§ Dataset
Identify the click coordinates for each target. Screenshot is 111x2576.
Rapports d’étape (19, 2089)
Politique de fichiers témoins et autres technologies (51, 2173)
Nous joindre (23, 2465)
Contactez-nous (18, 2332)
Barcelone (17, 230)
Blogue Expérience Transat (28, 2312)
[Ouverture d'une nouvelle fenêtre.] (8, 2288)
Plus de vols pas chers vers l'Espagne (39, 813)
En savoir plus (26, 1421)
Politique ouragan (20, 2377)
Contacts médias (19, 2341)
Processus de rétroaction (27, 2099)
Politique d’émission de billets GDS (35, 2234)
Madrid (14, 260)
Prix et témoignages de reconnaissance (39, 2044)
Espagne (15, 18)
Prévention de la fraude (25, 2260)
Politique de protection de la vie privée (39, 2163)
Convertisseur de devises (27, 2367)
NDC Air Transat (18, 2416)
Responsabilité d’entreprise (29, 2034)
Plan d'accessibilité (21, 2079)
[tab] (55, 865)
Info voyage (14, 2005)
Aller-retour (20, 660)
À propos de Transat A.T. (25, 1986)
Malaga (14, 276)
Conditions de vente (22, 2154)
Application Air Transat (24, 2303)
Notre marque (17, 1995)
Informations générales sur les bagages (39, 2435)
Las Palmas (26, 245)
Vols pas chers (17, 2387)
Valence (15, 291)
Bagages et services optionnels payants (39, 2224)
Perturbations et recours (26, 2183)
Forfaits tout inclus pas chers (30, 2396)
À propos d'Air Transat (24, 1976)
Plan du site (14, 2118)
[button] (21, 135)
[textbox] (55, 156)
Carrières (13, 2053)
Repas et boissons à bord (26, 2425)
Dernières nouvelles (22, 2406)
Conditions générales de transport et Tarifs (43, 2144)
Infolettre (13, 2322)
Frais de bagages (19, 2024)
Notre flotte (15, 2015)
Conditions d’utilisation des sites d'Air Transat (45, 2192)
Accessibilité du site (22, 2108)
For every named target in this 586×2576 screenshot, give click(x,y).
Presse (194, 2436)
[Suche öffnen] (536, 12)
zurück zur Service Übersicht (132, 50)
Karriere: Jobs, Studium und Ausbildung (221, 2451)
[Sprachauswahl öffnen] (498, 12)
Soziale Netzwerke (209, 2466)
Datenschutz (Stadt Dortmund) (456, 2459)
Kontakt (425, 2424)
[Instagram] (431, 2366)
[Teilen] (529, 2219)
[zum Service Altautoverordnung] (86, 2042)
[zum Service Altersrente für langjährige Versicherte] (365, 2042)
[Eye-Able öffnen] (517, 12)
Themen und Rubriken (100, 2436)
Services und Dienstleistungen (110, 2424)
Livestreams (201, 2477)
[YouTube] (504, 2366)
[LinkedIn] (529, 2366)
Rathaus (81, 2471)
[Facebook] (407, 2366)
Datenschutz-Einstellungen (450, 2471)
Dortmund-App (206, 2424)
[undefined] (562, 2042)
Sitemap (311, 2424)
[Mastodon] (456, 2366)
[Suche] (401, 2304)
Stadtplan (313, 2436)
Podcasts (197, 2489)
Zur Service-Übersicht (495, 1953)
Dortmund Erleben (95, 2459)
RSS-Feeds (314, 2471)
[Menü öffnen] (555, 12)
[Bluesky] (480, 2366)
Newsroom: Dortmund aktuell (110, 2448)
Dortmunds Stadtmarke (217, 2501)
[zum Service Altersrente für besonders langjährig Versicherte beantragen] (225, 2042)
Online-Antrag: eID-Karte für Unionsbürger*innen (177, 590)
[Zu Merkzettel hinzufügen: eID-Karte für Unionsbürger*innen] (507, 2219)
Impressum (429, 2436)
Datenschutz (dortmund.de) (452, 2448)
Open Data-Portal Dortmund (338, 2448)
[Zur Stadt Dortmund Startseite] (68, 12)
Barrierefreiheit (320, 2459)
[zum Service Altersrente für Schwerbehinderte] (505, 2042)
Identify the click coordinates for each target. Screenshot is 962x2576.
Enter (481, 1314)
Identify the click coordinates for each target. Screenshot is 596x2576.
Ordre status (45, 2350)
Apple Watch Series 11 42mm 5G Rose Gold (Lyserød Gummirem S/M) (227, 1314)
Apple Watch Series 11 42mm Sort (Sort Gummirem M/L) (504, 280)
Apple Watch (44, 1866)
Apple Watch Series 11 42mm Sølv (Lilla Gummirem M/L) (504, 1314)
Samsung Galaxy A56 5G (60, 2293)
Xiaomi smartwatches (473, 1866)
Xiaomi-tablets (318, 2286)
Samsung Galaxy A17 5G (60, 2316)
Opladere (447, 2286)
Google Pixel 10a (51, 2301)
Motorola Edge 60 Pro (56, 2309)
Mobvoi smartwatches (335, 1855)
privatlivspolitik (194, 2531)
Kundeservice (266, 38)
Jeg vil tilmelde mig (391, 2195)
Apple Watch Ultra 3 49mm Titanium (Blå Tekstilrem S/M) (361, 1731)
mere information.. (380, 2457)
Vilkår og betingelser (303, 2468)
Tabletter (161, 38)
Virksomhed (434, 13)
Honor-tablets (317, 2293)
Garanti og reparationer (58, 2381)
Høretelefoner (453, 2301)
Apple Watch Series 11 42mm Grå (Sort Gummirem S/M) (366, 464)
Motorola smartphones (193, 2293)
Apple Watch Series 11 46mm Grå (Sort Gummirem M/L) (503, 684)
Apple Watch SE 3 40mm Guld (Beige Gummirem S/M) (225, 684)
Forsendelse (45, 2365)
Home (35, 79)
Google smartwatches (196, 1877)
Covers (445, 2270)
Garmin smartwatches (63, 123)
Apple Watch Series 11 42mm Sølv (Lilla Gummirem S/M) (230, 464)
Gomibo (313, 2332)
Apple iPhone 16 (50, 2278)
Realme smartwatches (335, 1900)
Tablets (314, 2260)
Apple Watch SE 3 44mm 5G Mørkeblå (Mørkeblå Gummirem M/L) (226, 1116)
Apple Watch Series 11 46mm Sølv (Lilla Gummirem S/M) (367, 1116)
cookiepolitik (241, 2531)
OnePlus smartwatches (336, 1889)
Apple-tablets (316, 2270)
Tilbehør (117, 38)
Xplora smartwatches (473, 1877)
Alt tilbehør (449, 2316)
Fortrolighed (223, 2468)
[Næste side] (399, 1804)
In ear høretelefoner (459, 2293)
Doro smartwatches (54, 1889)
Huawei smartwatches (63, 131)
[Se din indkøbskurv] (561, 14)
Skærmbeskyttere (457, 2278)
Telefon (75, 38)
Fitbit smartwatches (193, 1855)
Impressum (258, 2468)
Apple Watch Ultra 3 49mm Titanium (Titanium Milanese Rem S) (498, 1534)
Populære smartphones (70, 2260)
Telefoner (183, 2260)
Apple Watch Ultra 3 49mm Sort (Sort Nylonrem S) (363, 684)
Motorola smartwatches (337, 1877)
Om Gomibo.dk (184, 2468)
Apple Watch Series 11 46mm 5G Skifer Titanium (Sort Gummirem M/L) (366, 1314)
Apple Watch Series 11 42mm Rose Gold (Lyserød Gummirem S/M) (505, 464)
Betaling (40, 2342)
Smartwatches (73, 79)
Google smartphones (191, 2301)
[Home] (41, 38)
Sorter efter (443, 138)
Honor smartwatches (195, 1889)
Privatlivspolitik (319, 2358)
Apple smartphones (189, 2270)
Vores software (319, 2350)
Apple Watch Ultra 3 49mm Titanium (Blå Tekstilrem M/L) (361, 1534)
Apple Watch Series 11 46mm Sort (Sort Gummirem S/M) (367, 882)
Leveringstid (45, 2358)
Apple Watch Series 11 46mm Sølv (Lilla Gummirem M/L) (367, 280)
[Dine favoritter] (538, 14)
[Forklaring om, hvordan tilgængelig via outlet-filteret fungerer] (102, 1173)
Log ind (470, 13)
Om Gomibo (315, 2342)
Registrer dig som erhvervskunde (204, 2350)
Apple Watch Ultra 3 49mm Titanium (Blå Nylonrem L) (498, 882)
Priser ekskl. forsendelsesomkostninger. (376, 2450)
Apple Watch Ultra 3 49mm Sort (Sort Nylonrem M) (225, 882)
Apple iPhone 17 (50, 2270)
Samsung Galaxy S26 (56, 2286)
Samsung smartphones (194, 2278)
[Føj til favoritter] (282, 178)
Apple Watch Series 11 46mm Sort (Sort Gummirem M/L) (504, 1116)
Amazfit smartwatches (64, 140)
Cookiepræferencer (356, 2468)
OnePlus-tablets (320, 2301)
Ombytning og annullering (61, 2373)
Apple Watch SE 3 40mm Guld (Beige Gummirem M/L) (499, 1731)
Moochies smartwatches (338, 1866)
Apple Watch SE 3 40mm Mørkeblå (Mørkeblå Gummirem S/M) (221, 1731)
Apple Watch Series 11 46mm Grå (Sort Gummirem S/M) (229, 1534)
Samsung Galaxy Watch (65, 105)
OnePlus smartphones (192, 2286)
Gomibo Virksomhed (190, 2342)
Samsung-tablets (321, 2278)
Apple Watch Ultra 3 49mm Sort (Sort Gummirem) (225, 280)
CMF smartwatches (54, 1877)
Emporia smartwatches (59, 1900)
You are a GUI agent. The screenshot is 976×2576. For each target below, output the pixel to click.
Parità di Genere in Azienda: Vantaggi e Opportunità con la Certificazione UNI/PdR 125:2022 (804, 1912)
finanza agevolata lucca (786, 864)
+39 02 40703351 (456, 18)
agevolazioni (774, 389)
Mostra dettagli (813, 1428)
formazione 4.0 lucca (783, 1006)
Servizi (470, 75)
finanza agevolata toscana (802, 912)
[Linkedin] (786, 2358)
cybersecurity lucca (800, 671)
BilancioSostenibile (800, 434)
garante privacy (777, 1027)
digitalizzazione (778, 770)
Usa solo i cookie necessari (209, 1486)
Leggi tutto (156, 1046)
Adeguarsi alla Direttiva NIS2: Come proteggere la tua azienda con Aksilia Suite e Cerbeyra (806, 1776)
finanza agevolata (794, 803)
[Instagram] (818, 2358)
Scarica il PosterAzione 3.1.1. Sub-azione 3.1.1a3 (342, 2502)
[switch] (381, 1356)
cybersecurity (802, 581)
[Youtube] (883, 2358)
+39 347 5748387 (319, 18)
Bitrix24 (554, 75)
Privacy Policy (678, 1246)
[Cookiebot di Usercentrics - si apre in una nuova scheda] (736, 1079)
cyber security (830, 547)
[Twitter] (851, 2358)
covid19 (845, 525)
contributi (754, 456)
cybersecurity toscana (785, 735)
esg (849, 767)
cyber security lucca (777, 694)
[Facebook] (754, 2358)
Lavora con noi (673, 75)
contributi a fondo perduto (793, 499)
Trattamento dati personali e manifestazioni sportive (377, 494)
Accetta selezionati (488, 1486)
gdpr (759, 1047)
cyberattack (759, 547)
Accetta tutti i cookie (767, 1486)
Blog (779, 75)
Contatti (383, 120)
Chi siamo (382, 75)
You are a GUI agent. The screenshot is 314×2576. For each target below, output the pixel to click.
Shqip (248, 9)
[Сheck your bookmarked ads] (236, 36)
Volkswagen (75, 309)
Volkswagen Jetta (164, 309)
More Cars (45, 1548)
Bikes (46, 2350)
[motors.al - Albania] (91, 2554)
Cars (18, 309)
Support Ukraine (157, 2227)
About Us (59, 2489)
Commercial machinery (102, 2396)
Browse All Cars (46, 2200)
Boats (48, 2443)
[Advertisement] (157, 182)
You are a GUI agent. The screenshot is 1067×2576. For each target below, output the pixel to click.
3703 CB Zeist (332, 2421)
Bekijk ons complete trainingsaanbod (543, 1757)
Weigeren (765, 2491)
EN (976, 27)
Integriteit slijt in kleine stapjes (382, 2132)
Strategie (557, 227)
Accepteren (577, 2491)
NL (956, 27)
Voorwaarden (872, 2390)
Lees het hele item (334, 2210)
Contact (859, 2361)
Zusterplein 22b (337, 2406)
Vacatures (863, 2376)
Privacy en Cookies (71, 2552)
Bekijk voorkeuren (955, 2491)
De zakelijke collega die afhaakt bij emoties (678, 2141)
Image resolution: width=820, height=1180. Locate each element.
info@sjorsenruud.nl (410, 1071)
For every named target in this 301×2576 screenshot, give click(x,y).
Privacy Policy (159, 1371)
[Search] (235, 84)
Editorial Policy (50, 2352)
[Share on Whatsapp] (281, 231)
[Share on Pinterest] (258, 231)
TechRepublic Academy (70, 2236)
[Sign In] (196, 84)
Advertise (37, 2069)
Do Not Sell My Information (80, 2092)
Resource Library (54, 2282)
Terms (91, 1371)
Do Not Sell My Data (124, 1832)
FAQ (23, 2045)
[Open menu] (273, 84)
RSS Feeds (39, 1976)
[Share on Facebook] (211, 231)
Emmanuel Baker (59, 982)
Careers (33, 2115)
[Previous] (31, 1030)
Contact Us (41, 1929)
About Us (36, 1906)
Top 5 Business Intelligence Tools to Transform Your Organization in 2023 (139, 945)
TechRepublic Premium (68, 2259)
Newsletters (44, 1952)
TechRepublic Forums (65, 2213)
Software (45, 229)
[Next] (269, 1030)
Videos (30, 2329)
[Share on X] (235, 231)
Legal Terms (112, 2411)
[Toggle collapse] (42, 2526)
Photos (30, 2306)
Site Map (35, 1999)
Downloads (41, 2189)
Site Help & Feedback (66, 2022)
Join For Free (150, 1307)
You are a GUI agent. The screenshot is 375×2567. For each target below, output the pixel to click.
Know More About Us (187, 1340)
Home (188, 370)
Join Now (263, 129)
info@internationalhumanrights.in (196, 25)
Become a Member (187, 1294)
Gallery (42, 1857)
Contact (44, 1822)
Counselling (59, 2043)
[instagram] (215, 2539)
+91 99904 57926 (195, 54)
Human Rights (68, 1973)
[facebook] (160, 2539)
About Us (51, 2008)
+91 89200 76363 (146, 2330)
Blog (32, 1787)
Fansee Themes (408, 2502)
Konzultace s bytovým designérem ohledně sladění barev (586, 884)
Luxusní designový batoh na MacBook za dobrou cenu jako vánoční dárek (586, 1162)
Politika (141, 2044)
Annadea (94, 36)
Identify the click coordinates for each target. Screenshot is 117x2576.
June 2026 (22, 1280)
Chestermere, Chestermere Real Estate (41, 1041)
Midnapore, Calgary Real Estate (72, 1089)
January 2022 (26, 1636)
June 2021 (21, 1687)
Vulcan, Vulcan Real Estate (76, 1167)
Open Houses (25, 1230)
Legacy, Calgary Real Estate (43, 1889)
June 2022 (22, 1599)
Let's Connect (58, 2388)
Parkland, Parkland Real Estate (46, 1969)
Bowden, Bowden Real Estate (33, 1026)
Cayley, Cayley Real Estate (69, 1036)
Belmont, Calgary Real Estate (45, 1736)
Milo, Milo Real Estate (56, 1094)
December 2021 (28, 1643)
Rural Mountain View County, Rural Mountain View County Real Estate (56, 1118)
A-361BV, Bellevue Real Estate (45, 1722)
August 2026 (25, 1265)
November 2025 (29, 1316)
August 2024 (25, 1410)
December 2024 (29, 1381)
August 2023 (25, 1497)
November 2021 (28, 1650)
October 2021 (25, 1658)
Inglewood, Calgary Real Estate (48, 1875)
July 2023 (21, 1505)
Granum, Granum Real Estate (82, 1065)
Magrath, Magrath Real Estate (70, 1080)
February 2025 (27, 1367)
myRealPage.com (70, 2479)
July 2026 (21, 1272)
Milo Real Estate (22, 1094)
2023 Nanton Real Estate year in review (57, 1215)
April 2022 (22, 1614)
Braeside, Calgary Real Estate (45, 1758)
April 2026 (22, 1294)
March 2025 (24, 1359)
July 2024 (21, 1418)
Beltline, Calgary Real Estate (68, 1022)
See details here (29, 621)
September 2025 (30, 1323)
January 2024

§ Task to complete
Would you print, exactly as written, every line above from the one holding "You are a GUI agent. The screenshot is 976×2576." through the one holding "40703351 (456, 18)", with both included and no other lines?

§ Solution to the problem
You are a GUI agent. The screenshot is 976×2576. For each target below, output the pixel to click.
Parità di Genere in Azienda: Vantaggi e Opportunità con la Certificazione UNI/PdR 125:2022 (804, 1912)
finanza agevolata lucca (786, 864)
+39 02 40703351 (456, 18)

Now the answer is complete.